● **Your goal**:
Copying exactly, give the lines in the material below from the one with "You are a computer-use agent. This" to the one with "Open the detail icon for ALPACA row", ends included, and nothing besides.

● **Extracted information**:

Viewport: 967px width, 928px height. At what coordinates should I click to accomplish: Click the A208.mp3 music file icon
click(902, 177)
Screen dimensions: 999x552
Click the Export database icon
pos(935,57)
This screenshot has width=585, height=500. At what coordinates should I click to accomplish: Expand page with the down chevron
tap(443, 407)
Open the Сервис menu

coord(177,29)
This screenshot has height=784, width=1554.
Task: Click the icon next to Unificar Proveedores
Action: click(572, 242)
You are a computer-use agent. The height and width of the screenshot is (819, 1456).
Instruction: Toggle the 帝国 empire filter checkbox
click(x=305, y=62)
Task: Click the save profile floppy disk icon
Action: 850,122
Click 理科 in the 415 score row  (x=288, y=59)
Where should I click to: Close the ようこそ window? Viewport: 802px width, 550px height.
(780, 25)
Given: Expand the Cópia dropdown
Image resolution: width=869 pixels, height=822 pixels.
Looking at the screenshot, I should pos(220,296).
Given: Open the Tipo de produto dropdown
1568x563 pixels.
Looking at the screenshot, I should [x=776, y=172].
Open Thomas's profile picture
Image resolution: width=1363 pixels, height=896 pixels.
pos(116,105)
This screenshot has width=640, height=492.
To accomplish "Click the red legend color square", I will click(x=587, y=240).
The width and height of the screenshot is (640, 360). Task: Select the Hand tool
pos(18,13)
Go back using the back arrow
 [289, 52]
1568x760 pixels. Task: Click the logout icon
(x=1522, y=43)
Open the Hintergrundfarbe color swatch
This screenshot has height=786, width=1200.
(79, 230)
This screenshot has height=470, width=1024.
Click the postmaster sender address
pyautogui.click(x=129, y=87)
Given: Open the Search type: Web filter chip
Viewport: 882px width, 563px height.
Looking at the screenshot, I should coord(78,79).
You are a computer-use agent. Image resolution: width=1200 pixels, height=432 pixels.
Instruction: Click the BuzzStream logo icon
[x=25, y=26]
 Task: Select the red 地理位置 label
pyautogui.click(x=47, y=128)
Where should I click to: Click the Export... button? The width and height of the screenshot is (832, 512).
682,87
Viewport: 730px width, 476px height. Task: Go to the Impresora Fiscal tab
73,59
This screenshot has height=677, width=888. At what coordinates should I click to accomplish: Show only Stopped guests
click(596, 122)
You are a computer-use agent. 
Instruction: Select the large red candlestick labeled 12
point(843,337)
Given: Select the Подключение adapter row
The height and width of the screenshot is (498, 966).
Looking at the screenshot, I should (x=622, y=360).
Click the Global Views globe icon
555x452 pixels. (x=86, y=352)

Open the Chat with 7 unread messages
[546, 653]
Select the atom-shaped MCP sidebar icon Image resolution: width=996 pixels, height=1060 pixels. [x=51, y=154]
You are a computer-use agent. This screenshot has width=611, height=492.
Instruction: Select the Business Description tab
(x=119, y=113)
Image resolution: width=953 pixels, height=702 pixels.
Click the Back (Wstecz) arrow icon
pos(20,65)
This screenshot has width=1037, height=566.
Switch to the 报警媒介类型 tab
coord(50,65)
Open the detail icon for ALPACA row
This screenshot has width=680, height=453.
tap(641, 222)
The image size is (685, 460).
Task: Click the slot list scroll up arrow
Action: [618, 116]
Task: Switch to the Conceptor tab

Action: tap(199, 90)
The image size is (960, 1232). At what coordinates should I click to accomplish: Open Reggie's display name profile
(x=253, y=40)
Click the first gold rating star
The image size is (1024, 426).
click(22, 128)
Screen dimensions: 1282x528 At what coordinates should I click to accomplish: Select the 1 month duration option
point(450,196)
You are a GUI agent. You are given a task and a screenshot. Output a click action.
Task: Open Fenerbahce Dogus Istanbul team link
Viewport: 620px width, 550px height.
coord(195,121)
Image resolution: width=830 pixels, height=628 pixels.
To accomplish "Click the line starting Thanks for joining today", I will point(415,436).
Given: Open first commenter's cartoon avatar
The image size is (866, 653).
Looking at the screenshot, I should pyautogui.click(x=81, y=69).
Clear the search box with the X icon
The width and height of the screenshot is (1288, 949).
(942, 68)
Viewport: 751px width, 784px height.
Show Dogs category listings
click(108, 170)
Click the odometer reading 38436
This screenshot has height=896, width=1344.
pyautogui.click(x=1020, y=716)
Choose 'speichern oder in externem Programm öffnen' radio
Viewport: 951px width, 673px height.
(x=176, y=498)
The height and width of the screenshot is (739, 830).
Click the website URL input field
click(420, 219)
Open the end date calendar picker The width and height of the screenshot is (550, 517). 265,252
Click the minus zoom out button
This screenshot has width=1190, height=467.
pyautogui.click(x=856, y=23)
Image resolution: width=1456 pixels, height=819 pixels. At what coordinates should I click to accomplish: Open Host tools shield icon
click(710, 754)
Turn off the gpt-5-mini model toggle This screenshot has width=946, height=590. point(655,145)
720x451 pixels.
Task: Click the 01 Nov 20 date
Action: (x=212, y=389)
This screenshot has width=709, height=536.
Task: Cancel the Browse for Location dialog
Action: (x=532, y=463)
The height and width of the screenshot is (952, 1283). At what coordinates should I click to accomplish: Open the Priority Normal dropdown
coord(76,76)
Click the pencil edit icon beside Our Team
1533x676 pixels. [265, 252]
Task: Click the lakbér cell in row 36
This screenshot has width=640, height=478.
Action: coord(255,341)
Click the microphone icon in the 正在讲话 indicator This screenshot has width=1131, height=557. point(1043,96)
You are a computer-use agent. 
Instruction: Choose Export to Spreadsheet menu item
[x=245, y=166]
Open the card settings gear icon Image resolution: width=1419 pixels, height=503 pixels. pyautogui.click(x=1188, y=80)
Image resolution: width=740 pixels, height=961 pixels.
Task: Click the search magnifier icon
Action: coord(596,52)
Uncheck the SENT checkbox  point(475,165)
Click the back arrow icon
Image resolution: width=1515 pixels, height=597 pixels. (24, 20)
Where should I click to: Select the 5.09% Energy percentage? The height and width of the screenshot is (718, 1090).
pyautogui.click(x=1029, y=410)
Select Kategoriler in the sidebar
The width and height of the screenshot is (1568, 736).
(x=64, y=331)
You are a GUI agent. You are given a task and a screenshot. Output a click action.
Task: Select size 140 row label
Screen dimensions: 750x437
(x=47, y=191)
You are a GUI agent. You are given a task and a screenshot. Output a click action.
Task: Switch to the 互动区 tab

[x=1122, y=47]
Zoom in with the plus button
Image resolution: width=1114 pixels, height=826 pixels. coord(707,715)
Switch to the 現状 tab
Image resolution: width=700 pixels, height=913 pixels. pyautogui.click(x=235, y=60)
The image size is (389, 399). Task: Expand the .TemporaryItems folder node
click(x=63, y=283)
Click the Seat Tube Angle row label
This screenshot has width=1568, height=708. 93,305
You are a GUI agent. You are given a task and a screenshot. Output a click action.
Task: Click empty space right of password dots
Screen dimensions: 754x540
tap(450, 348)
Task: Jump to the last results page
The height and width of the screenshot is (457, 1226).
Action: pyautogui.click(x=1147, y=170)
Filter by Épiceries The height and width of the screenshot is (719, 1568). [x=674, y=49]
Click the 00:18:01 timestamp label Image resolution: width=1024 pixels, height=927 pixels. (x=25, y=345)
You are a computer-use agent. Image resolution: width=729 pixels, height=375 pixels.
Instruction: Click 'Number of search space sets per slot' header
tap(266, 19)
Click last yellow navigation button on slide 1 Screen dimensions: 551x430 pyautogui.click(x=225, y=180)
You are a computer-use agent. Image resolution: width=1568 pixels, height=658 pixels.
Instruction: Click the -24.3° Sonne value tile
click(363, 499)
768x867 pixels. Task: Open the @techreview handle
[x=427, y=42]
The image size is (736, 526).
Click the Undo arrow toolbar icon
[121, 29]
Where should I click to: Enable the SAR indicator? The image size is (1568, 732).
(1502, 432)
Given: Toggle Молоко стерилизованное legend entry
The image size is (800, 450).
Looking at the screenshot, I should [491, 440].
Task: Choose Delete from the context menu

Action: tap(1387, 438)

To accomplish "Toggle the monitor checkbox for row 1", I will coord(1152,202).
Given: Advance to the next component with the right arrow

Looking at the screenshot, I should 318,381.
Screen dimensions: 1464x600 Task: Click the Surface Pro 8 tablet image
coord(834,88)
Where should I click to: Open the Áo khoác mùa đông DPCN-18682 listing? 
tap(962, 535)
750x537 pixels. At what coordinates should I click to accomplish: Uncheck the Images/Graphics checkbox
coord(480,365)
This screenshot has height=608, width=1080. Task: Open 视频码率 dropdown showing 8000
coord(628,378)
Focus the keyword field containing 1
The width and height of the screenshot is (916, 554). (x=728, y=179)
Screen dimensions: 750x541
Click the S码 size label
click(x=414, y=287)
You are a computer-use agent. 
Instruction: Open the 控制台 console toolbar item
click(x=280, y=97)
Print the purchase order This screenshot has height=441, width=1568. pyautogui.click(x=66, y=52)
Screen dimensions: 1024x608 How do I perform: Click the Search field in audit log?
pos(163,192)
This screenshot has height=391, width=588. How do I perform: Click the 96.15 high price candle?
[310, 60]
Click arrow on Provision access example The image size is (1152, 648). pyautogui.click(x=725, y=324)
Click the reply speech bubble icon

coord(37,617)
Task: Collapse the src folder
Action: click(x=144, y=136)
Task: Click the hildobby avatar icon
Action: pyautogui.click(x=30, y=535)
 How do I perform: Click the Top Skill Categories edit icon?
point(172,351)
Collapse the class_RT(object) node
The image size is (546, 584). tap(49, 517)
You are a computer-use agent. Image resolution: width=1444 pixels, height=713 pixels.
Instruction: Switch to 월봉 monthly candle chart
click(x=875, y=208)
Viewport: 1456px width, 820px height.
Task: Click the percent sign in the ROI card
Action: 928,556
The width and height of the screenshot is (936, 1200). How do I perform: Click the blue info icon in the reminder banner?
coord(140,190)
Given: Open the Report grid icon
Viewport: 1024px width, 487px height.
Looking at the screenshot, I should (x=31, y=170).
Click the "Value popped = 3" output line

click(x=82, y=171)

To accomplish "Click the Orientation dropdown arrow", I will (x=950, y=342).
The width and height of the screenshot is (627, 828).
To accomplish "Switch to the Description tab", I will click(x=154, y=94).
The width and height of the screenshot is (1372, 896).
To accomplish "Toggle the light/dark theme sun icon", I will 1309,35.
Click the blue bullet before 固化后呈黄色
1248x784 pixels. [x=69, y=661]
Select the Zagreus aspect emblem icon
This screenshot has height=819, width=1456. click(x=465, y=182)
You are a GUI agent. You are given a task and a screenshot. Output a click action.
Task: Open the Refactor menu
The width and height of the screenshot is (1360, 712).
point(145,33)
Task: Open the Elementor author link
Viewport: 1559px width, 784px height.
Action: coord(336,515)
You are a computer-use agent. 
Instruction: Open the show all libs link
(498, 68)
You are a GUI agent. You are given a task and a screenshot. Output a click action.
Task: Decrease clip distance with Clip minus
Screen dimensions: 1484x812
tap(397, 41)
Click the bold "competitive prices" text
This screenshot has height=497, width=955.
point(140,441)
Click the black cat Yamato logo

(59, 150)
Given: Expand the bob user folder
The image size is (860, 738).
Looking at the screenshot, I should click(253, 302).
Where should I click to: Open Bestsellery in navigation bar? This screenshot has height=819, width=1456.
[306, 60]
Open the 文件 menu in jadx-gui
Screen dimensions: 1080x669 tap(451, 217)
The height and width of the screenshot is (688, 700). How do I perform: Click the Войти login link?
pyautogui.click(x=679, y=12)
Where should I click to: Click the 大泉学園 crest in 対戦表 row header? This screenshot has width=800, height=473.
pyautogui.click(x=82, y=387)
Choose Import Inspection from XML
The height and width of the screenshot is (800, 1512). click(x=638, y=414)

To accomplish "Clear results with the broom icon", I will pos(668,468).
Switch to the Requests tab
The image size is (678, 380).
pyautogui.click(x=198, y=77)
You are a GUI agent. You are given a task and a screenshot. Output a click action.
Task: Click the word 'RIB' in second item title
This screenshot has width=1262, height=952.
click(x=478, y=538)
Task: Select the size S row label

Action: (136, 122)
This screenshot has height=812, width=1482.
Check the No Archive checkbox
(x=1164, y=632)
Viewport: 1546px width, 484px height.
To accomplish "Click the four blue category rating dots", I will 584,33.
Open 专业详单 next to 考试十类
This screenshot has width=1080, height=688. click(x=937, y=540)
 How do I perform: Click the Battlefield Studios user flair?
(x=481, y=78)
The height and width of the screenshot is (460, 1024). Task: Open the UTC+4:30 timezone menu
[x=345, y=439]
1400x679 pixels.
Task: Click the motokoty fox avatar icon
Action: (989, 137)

● **Solution for this problem**:
You are a computer-use agent. This screenshot has width=611, height=492.
Instruction: Select the Business Description tab
(x=119, y=113)
Image resolution: width=953 pixels, height=702 pixels.
Click the Back (Wstecz) arrow icon
pos(20,65)
This screenshot has width=1037, height=566.
Switch to the 报警媒介类型 tab
coord(50,65)
Open the detail icon for ALPACA row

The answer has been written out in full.